An interstellar cloud is found to be rotating such that a velocity shift of \(1 \mathrm{km} / \mathrm{s} / \mathrm{pc}\) is observed across it. (a) What is the angular speed (rad/s)? (b) What is the rotation period?

Angular speed helps us understand how fast an object, like an interstellar cloud, rotates around an axis. It expresses the angle through which the object turns in a certain period. Angular speed is crucial in astrophysics to describe rotational dynamics.

To calculate the angular speed (\(\omega\)), we use the formula: \[\omega = \frac{v} { r }\]. Here \(\omega\) is angular speed in rad/s, \(\text{v}\) is linear velocity (in meters per second), and \(\text{r}\) is the radius (in meters).

In our exercise, the linear velocity (v) is 1 km/s, which converts to \(10^3\) m/s in SI units. The radius (r) is 1 parsec, which converts to \(3.086 \times 10^{ 16 }\) meters. Plug these into our equation: \[\omega = \frac{10^3}{3.086 \times 10^{ 16 }} \approx 3.24 \times 10^{ -14 } \text{ rad/s }\].

This shows how slowly the interstellar cloud rotates around its axis.

The rotation period tells us how long it takes for the interstellar cloud to complete one full rotation. It’s the inverse of the angular speed and is expressed in seconds or other units like years for cosmic objects.

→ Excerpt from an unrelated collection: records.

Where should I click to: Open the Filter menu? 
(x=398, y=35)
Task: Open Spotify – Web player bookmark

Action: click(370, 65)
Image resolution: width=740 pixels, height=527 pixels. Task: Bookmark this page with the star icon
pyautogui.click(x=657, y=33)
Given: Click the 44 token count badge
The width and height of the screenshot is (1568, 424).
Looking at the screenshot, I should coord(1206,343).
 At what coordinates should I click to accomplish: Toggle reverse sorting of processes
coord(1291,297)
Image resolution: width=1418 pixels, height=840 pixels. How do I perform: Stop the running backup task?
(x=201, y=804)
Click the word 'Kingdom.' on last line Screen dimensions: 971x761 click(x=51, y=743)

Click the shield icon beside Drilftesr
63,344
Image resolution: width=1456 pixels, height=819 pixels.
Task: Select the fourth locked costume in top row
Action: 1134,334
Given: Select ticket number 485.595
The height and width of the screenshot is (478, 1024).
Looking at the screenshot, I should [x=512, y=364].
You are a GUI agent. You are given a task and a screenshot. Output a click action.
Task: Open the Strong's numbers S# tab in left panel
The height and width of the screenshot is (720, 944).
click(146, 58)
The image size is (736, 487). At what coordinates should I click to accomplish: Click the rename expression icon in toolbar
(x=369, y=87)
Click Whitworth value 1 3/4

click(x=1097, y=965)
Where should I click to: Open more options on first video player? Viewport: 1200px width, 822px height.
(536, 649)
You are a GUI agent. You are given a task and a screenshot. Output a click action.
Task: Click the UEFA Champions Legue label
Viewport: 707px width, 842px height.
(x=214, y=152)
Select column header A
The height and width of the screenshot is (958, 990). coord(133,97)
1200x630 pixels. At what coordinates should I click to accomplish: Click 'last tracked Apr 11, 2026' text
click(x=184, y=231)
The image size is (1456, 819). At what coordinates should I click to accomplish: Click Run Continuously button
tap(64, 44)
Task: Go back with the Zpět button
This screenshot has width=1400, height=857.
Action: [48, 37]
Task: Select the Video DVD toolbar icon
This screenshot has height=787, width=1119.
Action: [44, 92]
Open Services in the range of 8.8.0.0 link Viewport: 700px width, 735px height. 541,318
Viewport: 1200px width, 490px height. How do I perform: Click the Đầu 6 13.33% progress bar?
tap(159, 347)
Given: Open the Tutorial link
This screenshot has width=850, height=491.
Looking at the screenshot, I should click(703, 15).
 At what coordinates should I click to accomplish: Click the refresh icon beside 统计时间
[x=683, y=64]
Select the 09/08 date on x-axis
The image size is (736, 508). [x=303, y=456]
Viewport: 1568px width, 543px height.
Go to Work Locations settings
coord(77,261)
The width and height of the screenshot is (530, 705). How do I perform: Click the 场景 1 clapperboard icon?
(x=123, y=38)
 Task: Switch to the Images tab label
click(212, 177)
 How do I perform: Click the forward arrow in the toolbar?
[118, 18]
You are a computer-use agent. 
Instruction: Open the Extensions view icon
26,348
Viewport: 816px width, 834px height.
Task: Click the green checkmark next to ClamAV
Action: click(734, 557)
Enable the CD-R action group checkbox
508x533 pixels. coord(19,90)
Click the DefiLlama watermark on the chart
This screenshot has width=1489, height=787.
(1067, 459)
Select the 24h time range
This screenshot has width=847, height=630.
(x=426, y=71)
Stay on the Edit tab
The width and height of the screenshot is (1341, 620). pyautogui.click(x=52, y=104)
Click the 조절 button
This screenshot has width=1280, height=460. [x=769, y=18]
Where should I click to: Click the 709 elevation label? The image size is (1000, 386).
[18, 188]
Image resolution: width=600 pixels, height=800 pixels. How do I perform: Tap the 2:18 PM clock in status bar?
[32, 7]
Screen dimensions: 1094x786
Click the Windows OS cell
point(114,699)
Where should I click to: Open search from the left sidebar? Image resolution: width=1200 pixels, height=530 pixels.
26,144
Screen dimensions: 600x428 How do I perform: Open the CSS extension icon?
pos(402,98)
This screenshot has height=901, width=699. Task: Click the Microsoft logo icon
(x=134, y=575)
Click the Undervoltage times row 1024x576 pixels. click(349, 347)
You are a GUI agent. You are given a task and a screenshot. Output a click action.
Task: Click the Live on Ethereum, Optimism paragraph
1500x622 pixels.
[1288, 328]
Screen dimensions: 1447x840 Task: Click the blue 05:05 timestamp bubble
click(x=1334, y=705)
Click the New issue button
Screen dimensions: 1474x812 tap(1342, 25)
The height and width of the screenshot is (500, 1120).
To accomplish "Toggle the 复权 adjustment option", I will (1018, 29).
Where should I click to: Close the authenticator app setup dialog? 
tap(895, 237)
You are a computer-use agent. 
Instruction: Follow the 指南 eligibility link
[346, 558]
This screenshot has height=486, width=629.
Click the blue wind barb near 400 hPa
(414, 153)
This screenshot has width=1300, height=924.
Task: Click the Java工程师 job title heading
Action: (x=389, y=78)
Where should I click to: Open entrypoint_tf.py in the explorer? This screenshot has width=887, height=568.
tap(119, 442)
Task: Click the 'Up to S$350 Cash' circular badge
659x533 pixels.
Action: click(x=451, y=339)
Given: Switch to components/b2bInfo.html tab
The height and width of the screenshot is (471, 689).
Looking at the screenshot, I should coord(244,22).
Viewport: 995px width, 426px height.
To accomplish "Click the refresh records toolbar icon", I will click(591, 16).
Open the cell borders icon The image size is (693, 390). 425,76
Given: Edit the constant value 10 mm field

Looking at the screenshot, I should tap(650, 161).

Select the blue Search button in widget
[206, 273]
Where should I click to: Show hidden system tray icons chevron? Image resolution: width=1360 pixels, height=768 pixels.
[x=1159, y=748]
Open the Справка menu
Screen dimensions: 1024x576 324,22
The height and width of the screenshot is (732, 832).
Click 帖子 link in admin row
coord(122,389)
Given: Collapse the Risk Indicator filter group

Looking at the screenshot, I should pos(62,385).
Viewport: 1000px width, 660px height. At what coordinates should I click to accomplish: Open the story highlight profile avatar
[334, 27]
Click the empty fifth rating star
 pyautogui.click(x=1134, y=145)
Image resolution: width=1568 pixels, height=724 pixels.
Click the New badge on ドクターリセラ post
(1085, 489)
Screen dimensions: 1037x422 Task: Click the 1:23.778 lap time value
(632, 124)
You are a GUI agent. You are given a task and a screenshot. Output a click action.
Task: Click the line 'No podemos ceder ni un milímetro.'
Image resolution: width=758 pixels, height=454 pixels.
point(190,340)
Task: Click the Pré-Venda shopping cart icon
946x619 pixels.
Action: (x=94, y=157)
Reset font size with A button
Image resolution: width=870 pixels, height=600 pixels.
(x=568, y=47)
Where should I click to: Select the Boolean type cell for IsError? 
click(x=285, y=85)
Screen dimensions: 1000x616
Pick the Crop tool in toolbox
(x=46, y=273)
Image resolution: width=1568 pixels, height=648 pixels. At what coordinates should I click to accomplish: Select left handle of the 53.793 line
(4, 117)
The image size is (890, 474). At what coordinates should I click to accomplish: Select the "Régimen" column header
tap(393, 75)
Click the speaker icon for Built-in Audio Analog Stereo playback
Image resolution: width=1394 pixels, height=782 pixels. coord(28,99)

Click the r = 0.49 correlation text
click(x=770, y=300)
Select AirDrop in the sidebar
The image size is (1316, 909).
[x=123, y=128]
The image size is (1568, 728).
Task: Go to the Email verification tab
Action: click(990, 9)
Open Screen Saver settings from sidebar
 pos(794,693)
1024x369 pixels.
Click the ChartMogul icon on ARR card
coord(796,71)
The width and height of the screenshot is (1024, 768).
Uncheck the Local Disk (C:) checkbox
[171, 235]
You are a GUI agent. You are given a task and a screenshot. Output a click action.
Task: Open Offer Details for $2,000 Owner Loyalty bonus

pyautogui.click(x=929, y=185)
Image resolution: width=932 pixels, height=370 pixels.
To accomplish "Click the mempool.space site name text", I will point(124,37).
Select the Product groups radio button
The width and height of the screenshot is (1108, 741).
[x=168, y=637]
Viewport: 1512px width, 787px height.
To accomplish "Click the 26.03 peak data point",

To find the rotation period (T), we use the formula: \[ T = \frac { 2 \pi }{ \omega } \.\](Here, \(\omega\) is the angular speed we previously calculated: \(3.24 \times 10^{ -14 }\) rad/s.

Let's calculate T: \[ T = \frac{ 2 \pi } { 3.24 \times 10^{ -14 } } = 1.94 \times 10^{ 14 } \text{ s } \.\]

To make it more intuitive, we convert seconds to years. Using the conversion factor (1 year \approx 3.154 \times 10^7 s), we get:

\[ T = \frac { 1.94 \times 10^{ 14 } }{ 3.154 \times 10^{ 7 } } \approx 6.15 \times 10^{ 6 } \text { years } \.\]

So, the cloud takes around 6.15 million years to make one full spin!

The velocity shift is the change in velocity observed across different parts of the interstellar cloud. In our exercise, the velocity shift is given as 1 km/s per parsec. This measures how the cloud's rotation speed varies with distance from its center.

To work in compatible units, we convert km/s to m/s. Since 1 km = 1000 m, a velocity shift of 1 km/s becomes \(10^3\) m/s.

Understanding the velocity shift in astronomical objects helps scientists learn about their structure and dynamics. It can reveal how mass is distributed within the cloud and how it might interact with other celestial bodies.

A parsec (pc) is a unit of distance used in astronomy to measure large scales like the space between stars. One parsec is approximately \(3.086 \times 10^{13}\) kilometers. Converting this to meters involves multiplying by 1000: \[ 1 \text{pc} = 3.086 \times 10^{ 13 } \times 10^3 \approx 3.086 \times 10^{ 16 } \text{ m } \].

This conversion is vital for calculations in astrophysics. Earth's atmosphere and space missions use SI units like meters and seconds for precise measurements and calculations. We converted parsecs to meters to calculate angular speed and the rotation period accurately in the initial exercise.

Knowing how to convert these units properly is essential for translating astronomical observations into meaningful data.